Learners are proud of “greening” themselves and want the world to know. After all, these skills now expand far beyond the traditional green concepts of solar power and pollution prevention – lots more workers want the chance to show their prowess in the green skills needed for the future across a variety of fields and industries.
The Skillsets Embraced at Tesla
Electronic engineers work at the forefront of practical technology, and they have contributed to the development of a wide range of technologies. They design, test, and manufacture electronic devices which transform the way people live.
Have you ever wondered what green skills that engineers and others are at work at Tesla everyday?

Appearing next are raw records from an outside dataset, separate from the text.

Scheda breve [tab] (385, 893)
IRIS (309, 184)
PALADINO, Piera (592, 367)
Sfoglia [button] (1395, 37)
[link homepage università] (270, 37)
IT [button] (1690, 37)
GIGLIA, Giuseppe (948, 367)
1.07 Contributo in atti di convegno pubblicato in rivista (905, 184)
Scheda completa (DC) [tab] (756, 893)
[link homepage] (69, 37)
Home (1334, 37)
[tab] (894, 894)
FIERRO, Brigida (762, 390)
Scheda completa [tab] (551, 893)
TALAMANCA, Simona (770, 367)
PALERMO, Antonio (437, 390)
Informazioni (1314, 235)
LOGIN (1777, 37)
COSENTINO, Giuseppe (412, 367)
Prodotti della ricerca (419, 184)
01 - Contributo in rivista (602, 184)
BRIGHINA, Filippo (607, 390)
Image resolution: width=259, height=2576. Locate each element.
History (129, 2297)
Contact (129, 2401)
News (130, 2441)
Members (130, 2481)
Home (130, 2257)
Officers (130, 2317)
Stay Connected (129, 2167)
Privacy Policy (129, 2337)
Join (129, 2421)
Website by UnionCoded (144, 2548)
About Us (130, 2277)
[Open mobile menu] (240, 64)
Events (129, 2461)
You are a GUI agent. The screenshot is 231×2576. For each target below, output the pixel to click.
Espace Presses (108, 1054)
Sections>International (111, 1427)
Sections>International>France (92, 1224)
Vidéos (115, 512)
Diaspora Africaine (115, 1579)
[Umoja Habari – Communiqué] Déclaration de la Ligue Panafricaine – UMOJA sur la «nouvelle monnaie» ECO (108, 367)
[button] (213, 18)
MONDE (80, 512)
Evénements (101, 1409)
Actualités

Tesla products include electric cars, battery energy storage from home to grid-scale, solar panels and solar roof tiles, as well as other related products and services. At Tesla, the process of using computer software programs to design the layout of printed circuit boards (PCB) is specifically done by PCB designers. PCB designing software such as Eagle, KiCAD, or Altium are typical. Other key necessity skills are Shell scripting, PSPICE, and Embedded Microprocessor.
- Shell Scripting is a computer program that has been designed by Unix/Linux shell and is used for performing various operations like file manipulation, printing text, and program execution.
- Pspice is a circuit simulating tool that allows the user to simulate a circuit and check output voltages and currents.
- Embedded Microprocessors are employed in devices other than computers to boost functionality and control. Later, for ensuring that the system is working properly, electrical hardware testing is required where all the systems are tested as per their requirements.
Knowledge of SPI, PCIe, I2C, CAN and UART are auxiliary. Whew!
Final Thoughts about Green Skills
The time is now for business leaders to invest in upskilling current and future green talent, so that the global workforce can do its part to learn individual green skills. As a gestalt, these efforts will drive collective change.
From natural resources to energy sources to supply chains, businesses must adapt or be left behind. Further, climate change requires businesses to adopt sustainable practices to remain economically viable and be environmentally responsible. Green skills support is an important element for sustainable business successes.